Nie miała siły się bronić. W tamtym momencie poczuła, że jej serce naprawdę
należy do tego miejsca, nigdzie indziej. W jednej chwili zapragnęła wykrzyczeć
wszystkie możliwe przeprosiny i błagać o przebaczenie, ale nie wydała z siebie
żadnego dźwięku. Pozwoliła bluszczowi zaciskać się coraz mocniej, tworząc z
niego i swojego żalu coś na kształt jedności. Uświadomiła sobie, że to poprawna
kolej rzeczy i jest w stanie całkowicie oddać się temu miejscu, poświęcić czas,
serce, duszę i umysł na nowo, naprawić szkody.

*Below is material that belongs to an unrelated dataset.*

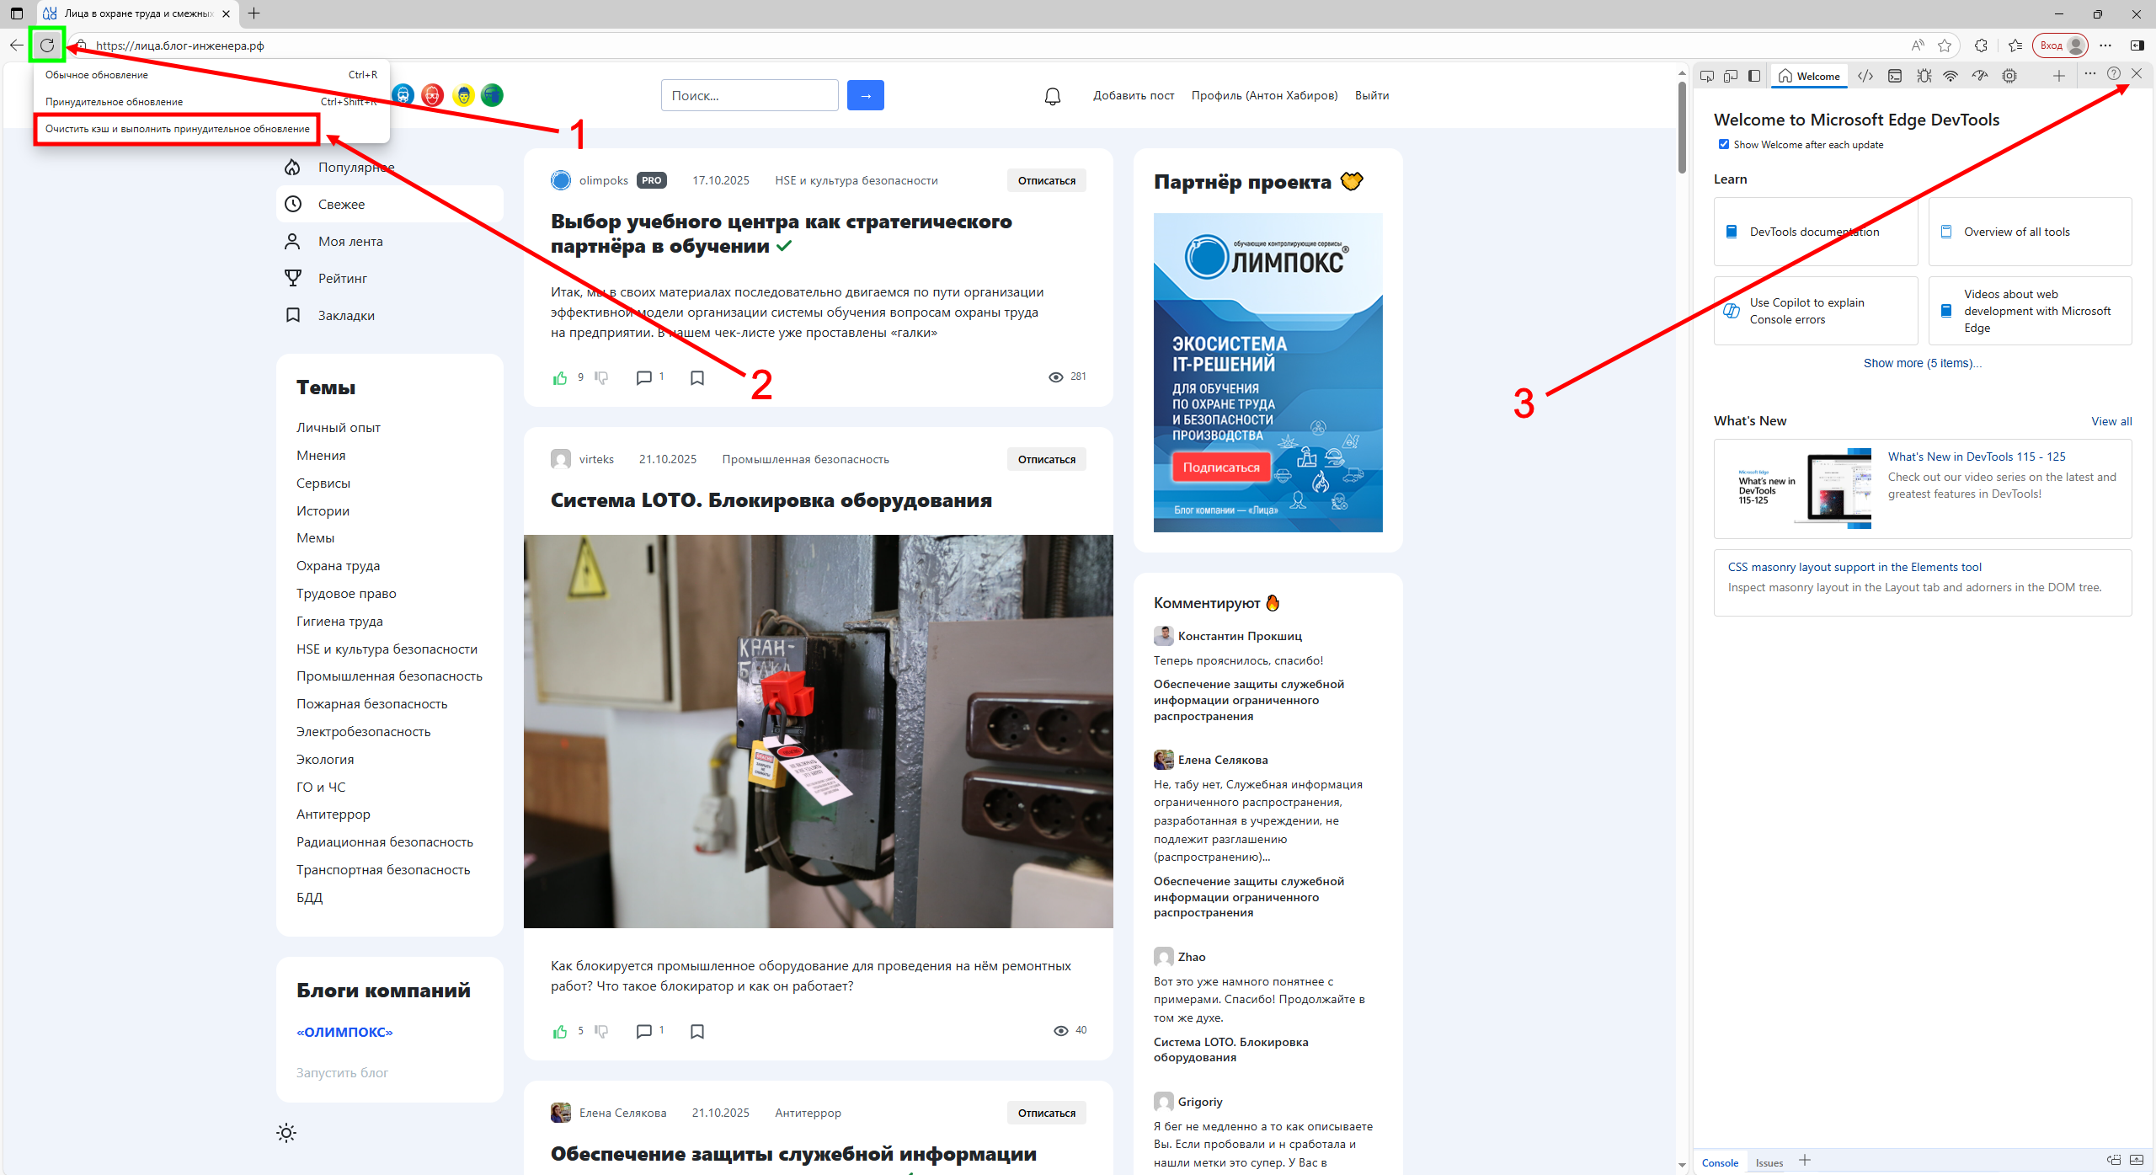The height and width of the screenshot is (1175, 2156).
Task: Open DevTools customize three-dots menu
Action: point(2089,74)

Nie zdała sobie sprawy z tego, że zamknęła oczy i
pochłonęła ją ciemność. Trwała w niej dobre parę dni, ale ziemia dostarczała
jej odpowiednich składników, przez co nie stała jej się krzywda. Po przebudzeniu
zaczęła szeptać, głaszcząc źdźbła trawy, a nawet sam bluszcz. Stała się łagodna
i odnalazła w sobie pokłady energii oraz ciepła, które zapragnęła oddać
roślinom i ogrodowi. Jej dotyk stał się kojący, a słowa zdawały się tchnąć
nadzieję w otaczające ją istoty. W końcu dotarło do niej, że to jedyny i
odpowiedni sposób kontaktu po tym, do czego doprowadziła. Odnalazła właściwą
drogę i postanowiła na niej pozostać. Po dłuższym szepcie została wypuszczona z
objęć bluszczu i udała się do domu.
Kolejnego dnia wpadła do ogrodu zadyszana, a na jej
twarzy pojawiły się promienie słoneczne, gdy stanęła w odpowiednim punkcie.

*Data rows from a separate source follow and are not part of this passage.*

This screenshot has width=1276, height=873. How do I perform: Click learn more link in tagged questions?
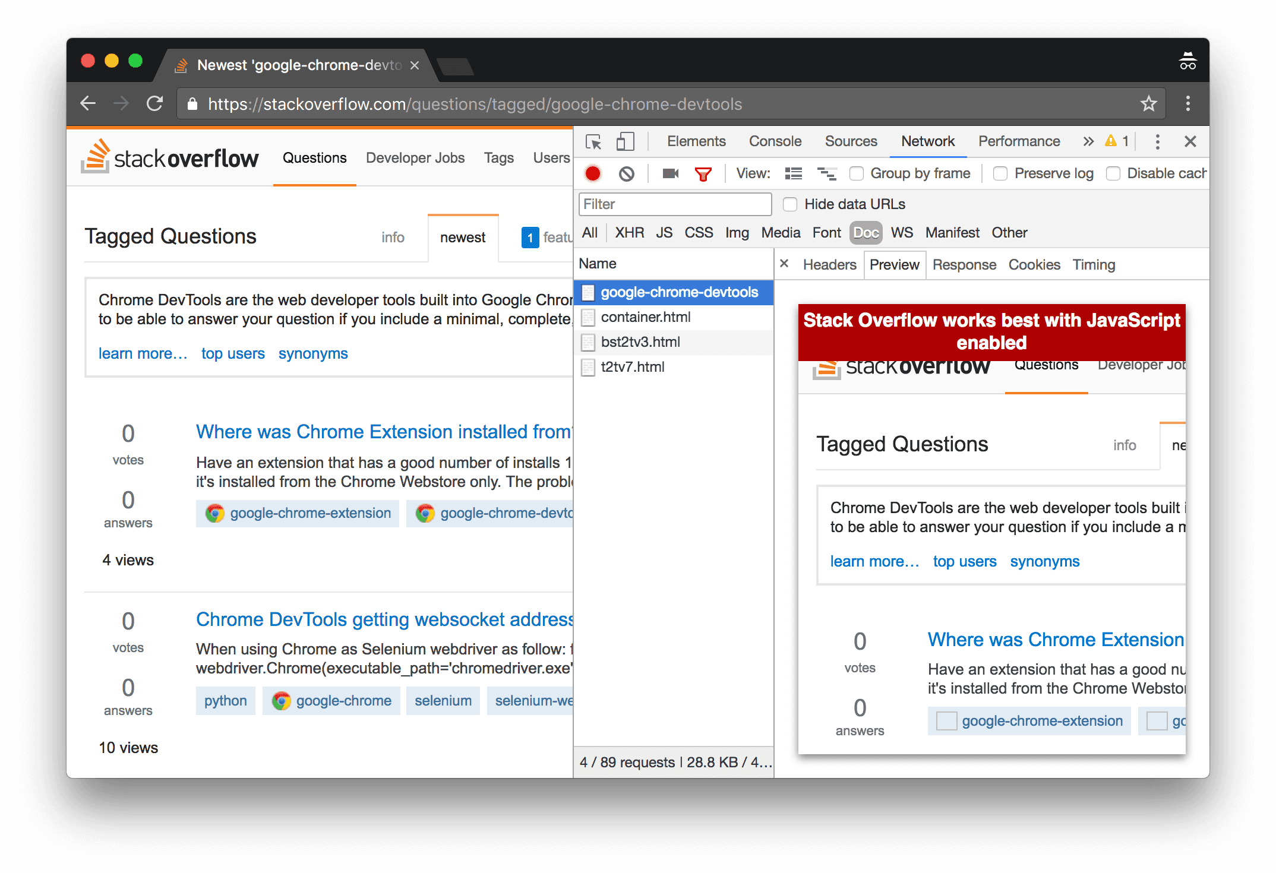[143, 354]
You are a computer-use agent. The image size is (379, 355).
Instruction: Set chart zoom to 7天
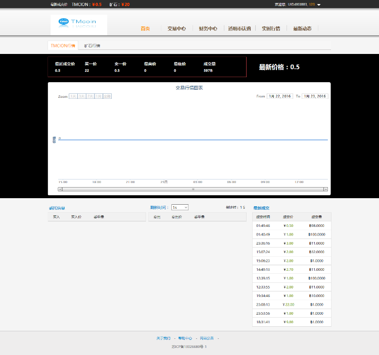[x=90, y=96]
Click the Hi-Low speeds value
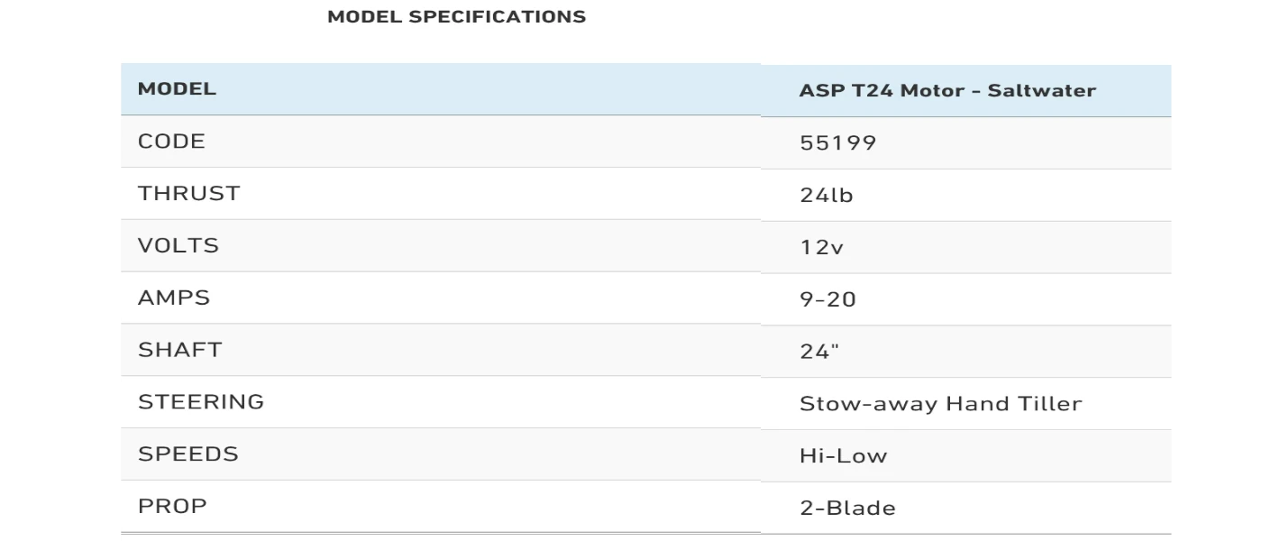1262x541 pixels. tap(843, 455)
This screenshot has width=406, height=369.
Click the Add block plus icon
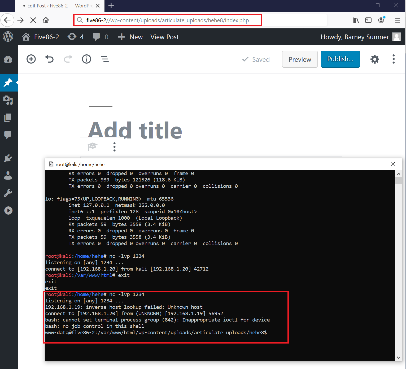tap(31, 59)
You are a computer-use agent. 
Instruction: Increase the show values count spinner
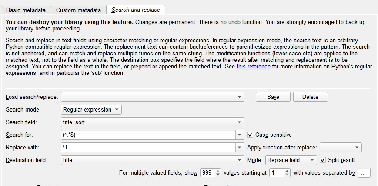click(218, 171)
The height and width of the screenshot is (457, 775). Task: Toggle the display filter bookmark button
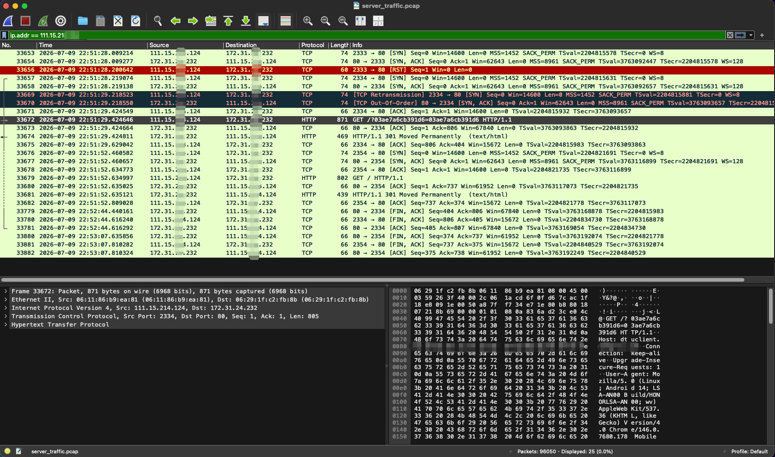(4, 35)
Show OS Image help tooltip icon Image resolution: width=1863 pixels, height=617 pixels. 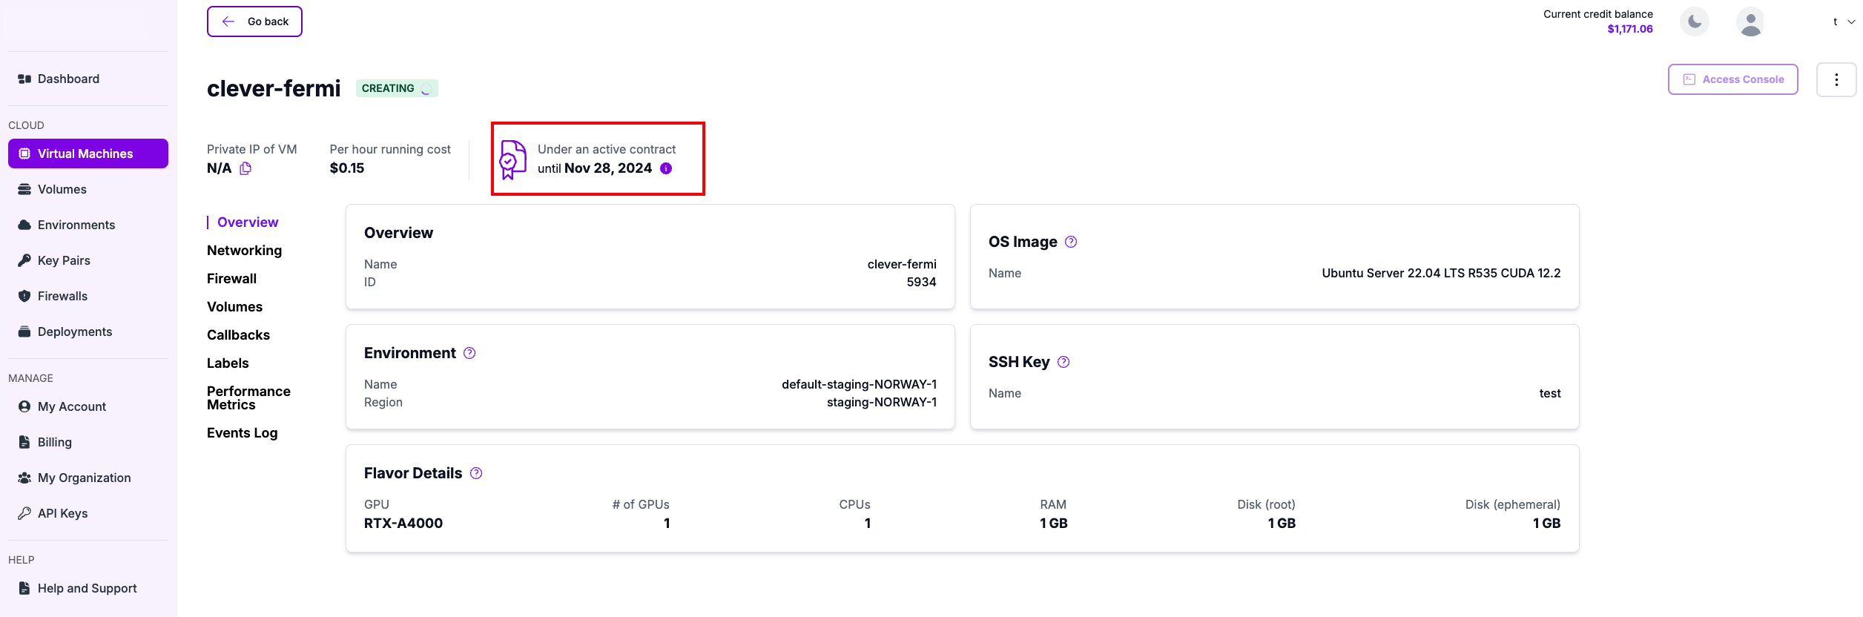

Poczuła, że miejsce znów posiada pozytywną aurę i niemalże zaczęła chłonąć ją
całą sobą, fizycznie i psychicznie. Zwróciła się do roślin, starając trzymać
się odpowiedni dystans, ale te same przybliżały się do jej umysłu i serca, znów
ochoczo rozmawiając, dzieląc sekrety i ciesząc się samą obecnością dziewczyny.
Dało się nawet dostrzec wyraźne zmiany w poszczególnych istotach, jak gdyby
rozkwitały w trakcie coraz to głębszego kontaktu z dawną towarzyszką. Ich barwy
nabrały żywszych odcieni, a ruchy stały się bardziej energiczne. Ogród zdawał
się rozkwitać tak szybko, jak jeszcze nigdy. I nikt nie był w stanie określić,
co tak naprawdę o tym zadecydowało.
Może i bajkowe oraz banalne, ale symboliczne.
Nie każdy człowiek egzystuje bowiem w ludzkiej powłoce.
Nie każdy człowiek egzystuje bowiem w ludzkiej powłoce.